Which is better? Not a simple question
Would you like paper or plastic?
Wait, that's not the right question any more.
Would you like 40-percent post-consumer recycled paper or biodegradable plastic? How about 100-percent recycled paper or plastic made from 80-percent post-consumer recycled bottles?
The environmentally correct choice would be none of the above -- because you brought your own reusable bags.
But deciding how to carry your groceries home from the store is more complicated than it ever has been before. Consumers -- if they care -- will be faced with these dilemmas as Honolulu and Maui counties consider laws banning conventional plastic checkout bags.
At most supermarkets in Hawaii, you won't even be asked -- your groceries will be shuffled quickly into plastic bags as they're rung up at the cash register.
On the face of it, plastic would seem to be the environmental evil -- made from petrochemicals, responsible for choking up marine life, clogging the waterways, and taking forever to break down.
In the oceans, plastic can drift and end up swallowed by birds, turtles and other marine wildlife, making its way into the food chain. Bits of plastic found in the stomachs of Laysan albatrosses at Midway are a prime example.

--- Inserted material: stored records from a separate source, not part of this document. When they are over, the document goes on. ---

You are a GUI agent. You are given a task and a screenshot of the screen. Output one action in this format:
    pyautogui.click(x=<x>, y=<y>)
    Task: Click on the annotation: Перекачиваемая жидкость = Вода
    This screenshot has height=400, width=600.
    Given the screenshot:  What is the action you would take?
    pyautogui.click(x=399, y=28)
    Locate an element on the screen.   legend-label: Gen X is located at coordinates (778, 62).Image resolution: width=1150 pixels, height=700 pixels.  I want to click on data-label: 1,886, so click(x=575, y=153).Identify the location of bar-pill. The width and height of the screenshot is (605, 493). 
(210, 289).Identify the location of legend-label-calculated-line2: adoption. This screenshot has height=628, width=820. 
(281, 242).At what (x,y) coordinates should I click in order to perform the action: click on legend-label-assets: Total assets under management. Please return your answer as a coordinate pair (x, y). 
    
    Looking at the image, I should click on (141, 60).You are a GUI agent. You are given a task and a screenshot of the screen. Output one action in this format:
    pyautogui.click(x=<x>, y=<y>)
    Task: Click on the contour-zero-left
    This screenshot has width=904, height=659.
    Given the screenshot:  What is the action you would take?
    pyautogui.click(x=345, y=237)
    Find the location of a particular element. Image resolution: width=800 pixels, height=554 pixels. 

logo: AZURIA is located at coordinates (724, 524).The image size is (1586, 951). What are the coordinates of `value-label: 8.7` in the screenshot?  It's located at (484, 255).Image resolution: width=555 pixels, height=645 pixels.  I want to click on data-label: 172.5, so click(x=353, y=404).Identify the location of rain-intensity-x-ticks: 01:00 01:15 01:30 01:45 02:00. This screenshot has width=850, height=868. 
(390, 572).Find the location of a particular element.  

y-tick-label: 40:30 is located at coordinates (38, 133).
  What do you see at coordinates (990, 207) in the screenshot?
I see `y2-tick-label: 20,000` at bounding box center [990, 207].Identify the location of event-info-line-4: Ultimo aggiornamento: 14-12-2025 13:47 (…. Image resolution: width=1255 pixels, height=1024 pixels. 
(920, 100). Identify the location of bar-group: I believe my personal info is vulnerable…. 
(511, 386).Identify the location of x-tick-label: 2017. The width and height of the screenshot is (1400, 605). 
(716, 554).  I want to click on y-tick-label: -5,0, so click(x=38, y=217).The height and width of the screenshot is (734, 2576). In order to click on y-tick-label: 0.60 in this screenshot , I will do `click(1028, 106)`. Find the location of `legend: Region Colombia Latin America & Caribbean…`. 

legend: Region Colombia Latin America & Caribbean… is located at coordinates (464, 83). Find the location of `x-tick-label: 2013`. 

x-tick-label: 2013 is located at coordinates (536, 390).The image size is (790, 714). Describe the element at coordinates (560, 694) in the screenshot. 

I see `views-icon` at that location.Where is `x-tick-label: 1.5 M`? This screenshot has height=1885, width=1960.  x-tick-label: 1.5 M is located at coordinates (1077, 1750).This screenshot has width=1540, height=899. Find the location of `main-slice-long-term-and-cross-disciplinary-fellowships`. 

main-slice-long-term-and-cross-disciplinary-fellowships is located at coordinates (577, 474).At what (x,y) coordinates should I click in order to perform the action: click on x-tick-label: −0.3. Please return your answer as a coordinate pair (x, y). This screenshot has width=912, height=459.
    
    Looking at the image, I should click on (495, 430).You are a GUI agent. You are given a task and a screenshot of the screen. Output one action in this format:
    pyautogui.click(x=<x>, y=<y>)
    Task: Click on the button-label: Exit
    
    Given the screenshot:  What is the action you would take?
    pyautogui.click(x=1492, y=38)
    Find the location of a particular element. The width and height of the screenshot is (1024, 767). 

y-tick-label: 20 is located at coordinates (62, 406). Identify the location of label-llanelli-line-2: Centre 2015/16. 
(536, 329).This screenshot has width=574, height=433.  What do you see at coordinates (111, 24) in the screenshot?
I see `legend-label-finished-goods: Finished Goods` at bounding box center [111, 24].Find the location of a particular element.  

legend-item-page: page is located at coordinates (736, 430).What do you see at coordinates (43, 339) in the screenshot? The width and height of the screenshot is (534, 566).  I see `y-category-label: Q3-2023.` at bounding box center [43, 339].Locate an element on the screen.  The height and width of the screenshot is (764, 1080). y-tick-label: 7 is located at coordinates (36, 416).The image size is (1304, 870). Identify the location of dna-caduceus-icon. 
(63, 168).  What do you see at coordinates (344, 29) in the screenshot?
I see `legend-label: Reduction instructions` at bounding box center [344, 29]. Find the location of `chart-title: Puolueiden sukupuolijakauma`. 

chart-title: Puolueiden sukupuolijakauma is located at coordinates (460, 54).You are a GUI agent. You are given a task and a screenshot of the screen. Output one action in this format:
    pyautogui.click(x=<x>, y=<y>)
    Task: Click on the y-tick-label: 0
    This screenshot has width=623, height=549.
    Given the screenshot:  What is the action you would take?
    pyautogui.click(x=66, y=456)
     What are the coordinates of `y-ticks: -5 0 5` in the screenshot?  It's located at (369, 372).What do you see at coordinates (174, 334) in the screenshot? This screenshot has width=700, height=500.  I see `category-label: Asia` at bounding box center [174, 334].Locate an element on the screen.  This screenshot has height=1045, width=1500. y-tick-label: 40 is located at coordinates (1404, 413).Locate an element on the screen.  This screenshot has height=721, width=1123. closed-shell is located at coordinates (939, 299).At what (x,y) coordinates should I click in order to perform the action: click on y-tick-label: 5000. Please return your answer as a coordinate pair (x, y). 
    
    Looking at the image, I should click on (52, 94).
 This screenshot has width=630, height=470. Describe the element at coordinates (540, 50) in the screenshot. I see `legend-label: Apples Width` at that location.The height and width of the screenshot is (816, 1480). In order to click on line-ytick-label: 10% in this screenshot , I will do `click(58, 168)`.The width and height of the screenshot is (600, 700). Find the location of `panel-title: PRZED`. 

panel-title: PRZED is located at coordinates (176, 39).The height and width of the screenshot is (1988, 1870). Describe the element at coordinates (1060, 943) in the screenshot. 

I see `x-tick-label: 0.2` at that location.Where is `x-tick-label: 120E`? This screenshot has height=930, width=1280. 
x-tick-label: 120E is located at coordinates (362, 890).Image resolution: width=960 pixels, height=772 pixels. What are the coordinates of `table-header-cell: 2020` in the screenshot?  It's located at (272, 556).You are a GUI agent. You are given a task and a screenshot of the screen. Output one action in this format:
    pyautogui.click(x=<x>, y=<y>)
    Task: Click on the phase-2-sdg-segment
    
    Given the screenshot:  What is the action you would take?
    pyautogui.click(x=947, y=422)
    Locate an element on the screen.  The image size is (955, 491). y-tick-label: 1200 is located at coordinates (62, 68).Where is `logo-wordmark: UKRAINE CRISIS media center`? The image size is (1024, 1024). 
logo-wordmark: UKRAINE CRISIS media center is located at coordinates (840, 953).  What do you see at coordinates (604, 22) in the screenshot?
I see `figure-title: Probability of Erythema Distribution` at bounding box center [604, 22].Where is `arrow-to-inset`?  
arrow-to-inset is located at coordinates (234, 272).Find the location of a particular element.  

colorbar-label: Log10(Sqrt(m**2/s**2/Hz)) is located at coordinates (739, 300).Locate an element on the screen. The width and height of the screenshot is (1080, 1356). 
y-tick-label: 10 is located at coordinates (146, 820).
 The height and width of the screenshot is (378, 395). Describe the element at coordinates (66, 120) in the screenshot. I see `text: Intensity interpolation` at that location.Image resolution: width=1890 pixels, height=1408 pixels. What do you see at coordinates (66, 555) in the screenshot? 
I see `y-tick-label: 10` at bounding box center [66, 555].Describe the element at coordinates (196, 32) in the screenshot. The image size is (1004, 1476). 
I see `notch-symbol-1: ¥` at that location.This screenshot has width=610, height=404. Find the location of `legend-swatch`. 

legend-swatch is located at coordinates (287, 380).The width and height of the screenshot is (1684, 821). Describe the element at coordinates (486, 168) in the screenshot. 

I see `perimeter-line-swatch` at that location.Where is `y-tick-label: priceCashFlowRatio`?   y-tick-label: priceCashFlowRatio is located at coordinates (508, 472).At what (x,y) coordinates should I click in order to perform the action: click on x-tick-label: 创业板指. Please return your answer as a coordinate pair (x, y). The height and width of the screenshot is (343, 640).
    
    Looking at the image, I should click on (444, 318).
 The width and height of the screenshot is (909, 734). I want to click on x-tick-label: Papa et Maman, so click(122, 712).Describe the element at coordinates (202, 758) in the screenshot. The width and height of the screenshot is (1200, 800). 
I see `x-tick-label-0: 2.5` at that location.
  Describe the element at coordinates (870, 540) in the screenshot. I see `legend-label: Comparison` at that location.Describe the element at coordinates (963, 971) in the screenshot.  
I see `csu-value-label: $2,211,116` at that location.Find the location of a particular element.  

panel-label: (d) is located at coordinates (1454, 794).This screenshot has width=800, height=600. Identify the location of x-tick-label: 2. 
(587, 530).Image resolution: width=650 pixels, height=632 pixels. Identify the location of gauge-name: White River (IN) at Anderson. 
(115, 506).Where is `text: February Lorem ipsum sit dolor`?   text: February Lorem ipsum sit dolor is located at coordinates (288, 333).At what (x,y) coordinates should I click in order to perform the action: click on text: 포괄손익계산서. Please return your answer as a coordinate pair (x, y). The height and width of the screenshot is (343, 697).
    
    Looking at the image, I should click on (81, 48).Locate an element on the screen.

But paper isn't necessarily the better choice.
Paper bags mean trees were cut down somewhere, and energy expended to transport and manufacture them.
The Energy Information Administration (the statistics arm of the U.S. Department of Energy) says it takes 20 to 40 percent less energy to manufacture plastic grocery bags than paper ones.
Since plastic is lighter, it is more efficient to transport, says the EIA, while the delivery of the same amount of paper would require seven more trucks.
Biodegradable bags made of cornstarch seem like a better choice, but at the same time, they require air and light to break down, which is not likely in a landfill. Growing corn also requires energy that would need to be calculated into its carbon footprint, according to environmentalists.
The Sierra Club contends that paper is easier to recycle, but that reusing bags is still the best choice. The recycling rate for plastic bags is very low, at 5 percent at best in even the most environmentally conscious cities.
Calculating the carbon footprint of paper versus plastic is difficult because of all the variables, according to Darvy Hoover, senior resources specialist at the Natural Resources Defense Council.
"You can say, 'Neither,' whenever possible, because both types of disposable bags have environmental consequences that can be avoided," he said. "But if you need to take a disposable bag, then take the one you are more likely to reuse."
Between a conventional plastic bag and biodegradable plastic bag, he said the latter was a better choice because it's a renewable material.
The bioplastics industry, on the other hand, is still young, with room for improvement.
As a general rule of thumb, Hoover says recycled paper bag is better than a regular paper bag. He said San Francisco's bag law is a good model to follow because it requires that paper bags be made up of at least 40 percent post-consumer recycled content.
The best solution, of course, is to bring your own reusable bags to take those groceries home.